When President Bush proclaimed that "The game is over," the French and Germans went into panic mode. They obviously are aware from their own intelligence sources that (almost) irrevocable orders have now been issued, and the U.S. countdown is underway. So they are floating a last-ditch plan under which French and German forces would lead a "peaceful" military occupation of Iraq in support of additional inspectors, as a way of staving off the U.S. invasion.

There is obviously no way that Bush will accept this gambit. He is politically and militarily committed. His Thursday speech was a de facto declaration of war, and an ultimatum to the United Nations to either get on board or be tossed into the dustbin of history.

At this point there are only two ways to stop the tanks and troops and precision bombs and cruise missiles from being launched:
1. Saddam Hussein is deposed (and killed) by a coup.
2. Saddam Hussein and his entourage flee into exile.

While neither of these were high probability options, they were not negligible either. Saddam has repeatedly purged his military forces of anyone who might be the least bit dangerous to him, but even so the remaining officers have no desire to die on his behalf. If they were absolutely certain that the Americans were invading, they could be motivated to take pre-emptive action. But there are enormous risks either way, and the odds of a successful coup remain low.

Similarly, the only thing that could conceivably convince Saddam to accept exile would be the absolutely certainty that the Americans were about to invade and would shortly kill him. Even then, given his megalomania and desire for power, exile would remain a long-shot. It definitely would not happen until the very last minute when all hope was lost.

The French and Germans could have delivered that final death blow to Saddam's hope. They could have privately sent word to Hussein that it was impossible for them to prevent or further delay U.S. military action, and therefore they were switching sides and climbing on board the U.S. bandwagon. Coupling that with a credible offer of a very cushy exile, it might barely have been enough to draw Hussein out of Iraq. France and Germany would then claim credit (and be given credit by all of Bush's foes) for negotiating a peaceful solution. Just as importantly from their perspective, they would have denied the U.S. the prestige of another successful lightning military operation, while maintaining the U.N.'s aura of authority and "relevance".
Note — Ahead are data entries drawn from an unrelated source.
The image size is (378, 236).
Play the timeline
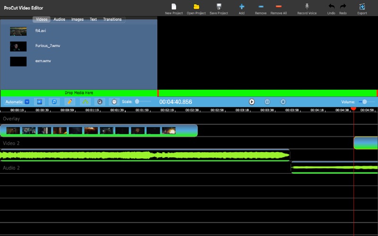(x=252, y=102)
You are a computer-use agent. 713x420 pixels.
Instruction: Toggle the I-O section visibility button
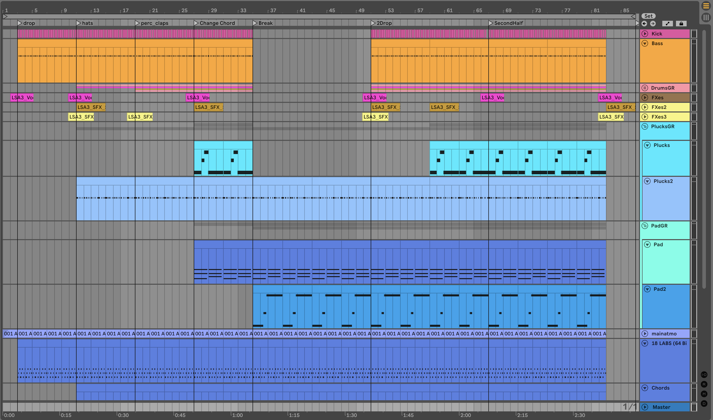click(704, 374)
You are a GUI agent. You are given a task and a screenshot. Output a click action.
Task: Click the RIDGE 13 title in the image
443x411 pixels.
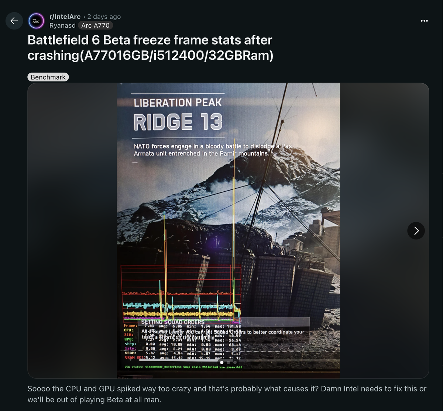[x=178, y=122]
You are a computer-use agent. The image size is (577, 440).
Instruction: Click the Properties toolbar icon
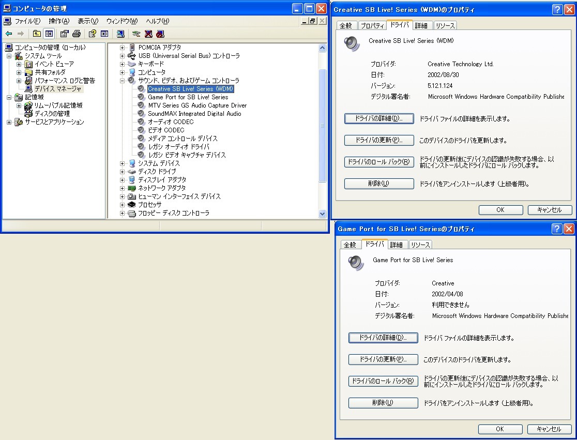64,34
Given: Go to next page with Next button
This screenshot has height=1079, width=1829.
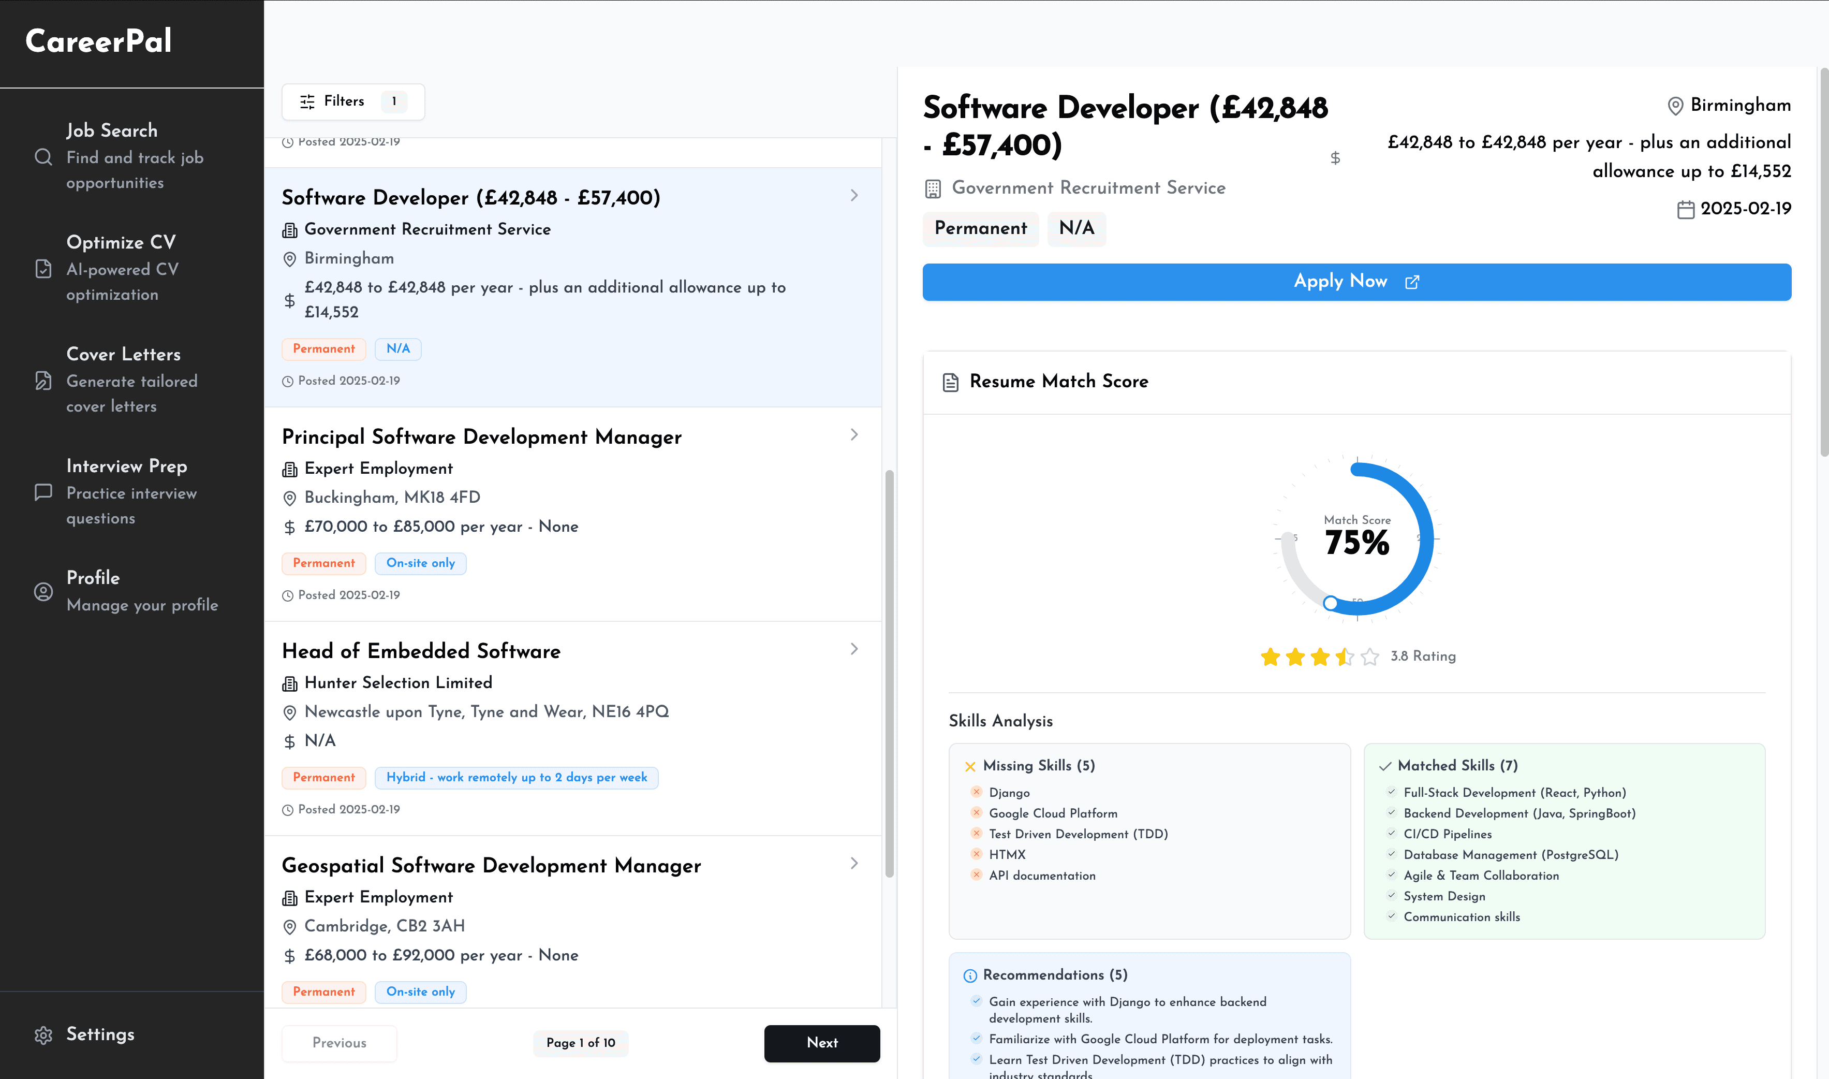Looking at the screenshot, I should point(821,1043).
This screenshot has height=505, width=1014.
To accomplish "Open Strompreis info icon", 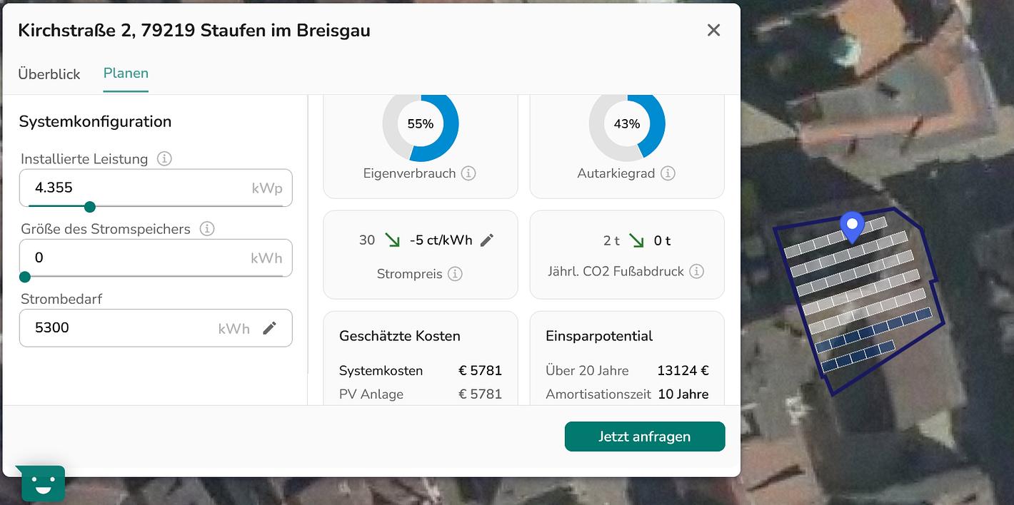I will click(455, 274).
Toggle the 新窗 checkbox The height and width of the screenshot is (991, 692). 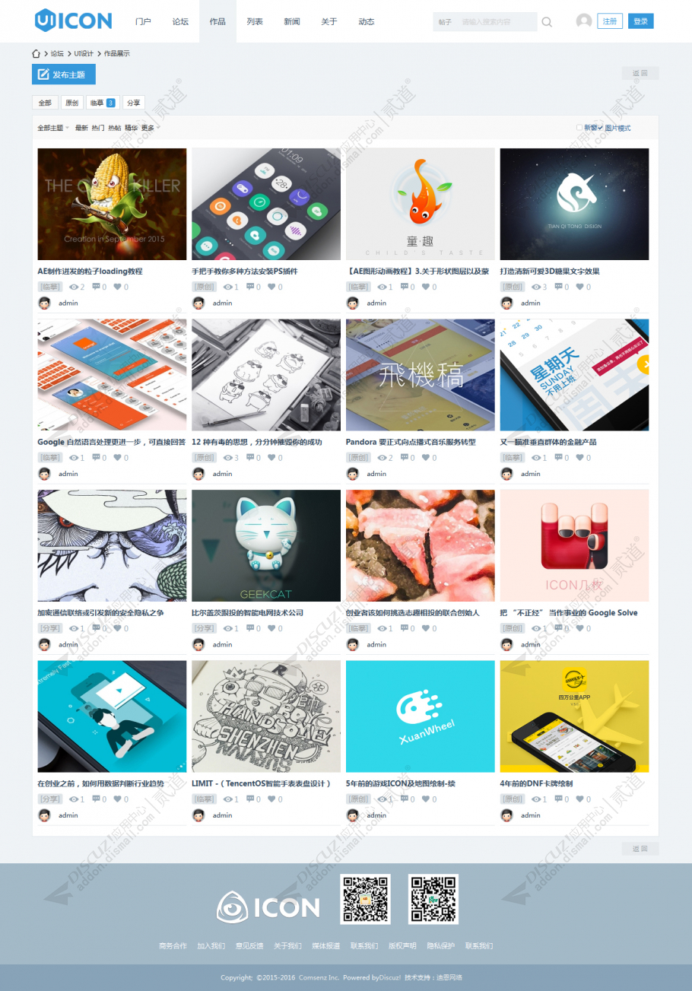click(579, 128)
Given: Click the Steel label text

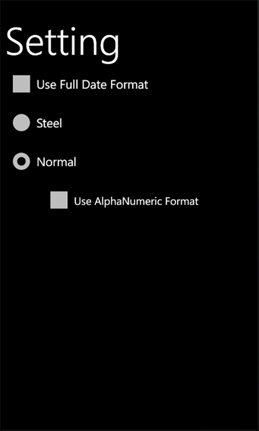Looking at the screenshot, I should (x=49, y=123).
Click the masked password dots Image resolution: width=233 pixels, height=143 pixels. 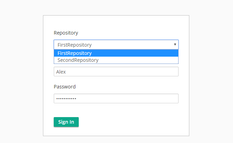tap(66, 98)
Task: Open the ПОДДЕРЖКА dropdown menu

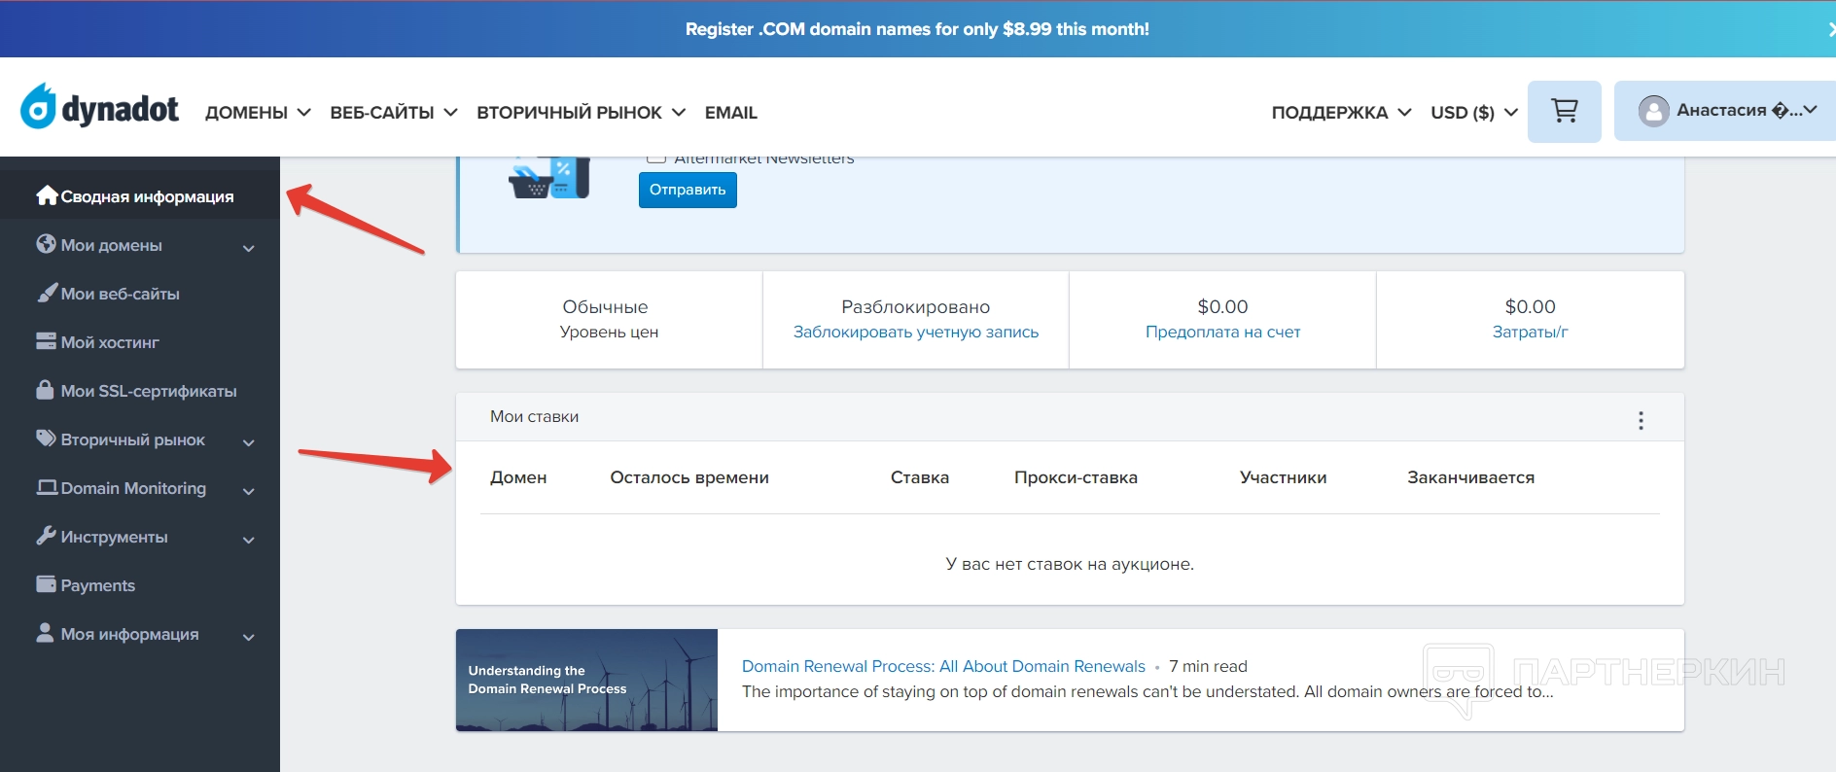Action: point(1341,113)
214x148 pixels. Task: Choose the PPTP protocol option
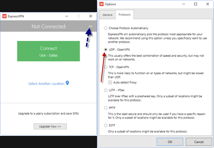pyautogui.click(x=106, y=108)
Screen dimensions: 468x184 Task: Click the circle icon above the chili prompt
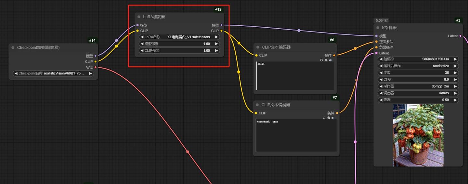tap(321, 60)
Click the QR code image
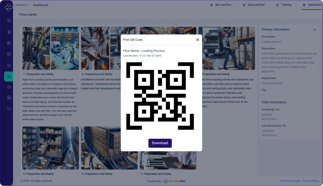 point(160,96)
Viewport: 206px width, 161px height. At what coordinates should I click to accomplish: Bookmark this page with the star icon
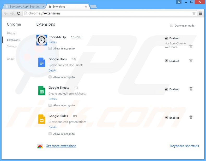click(x=194, y=13)
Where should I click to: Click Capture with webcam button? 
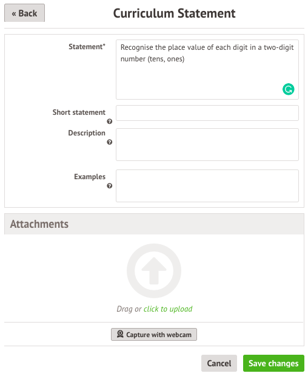click(154, 334)
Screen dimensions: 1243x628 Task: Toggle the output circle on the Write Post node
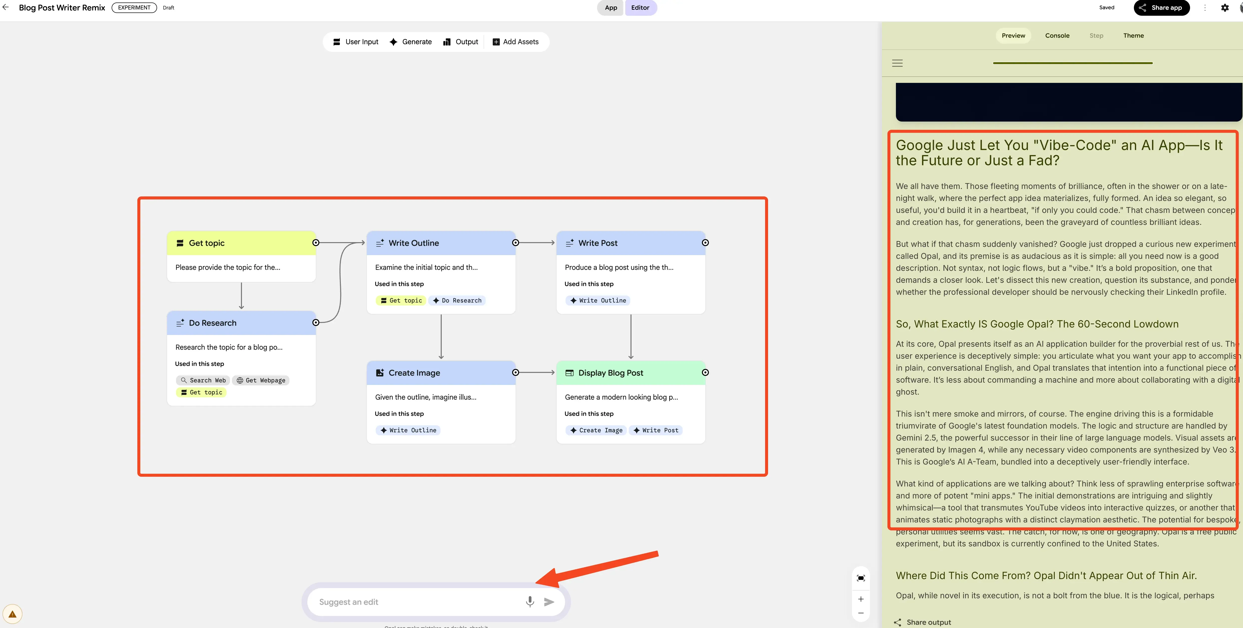click(x=705, y=243)
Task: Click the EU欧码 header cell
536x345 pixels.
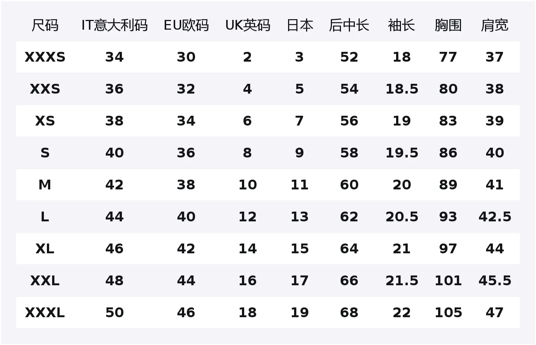Action: pos(186,26)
Instead, the latest French and German plan allows Saddam Hussein to cling to hope. He's already made new promises to do everything the inspectors want, including U-2 flyovers and interviews with scientists. Now he'll likely announce his "conceptual" agreement to the French and German plan. Saddam will pretend to accept anything that looks like it might postpone the invasion, because he knows it will be difficult if not impossible for the United States to rebuild momentum and support if it backs down now.

The French-German plan allows Saddam Hussein to rationalize to himself that he still has a chance to out-maneuver Bush and remain in power. And his military officers will calculate that a coup attempt is just a high-probability death sentence.

France and Germany have outsmarted themselves with all their oh-so-clever diplomatic strategies. They've just destroyed the only realistic alternatives to a U.S. invasion.

[UPDATE: I now see that Donald Rumsfield is effectively saying the same thing.]

My guess is that the person this really pisses off is Vladimir Putin. Unlike Schroeder and Chirac, Putin is not reflexively anti-American, nor is he eager to humiliate Bush. He just wants to protect Russian interests in Iraq and keep the U.S. somewhat in check. Putin was urgently trying to arrange an exile deal with Hussein, and the French-German plan has torpedoed that. Putin is a hard-headed realist, and he is now going to have to bow to the inevitability of U.S. military action. If I'm right, Russia will not sign on or even give lip service to the French-German plan, because it would just make Russia appear as impotent as them when the U.S. ignores their plan and proceeds with its invasion.

I have no doubt that diplomatic efforts are going to get more and more frantic and hysterical in the coming days, as the countdown nears zero. But war is now inevitable.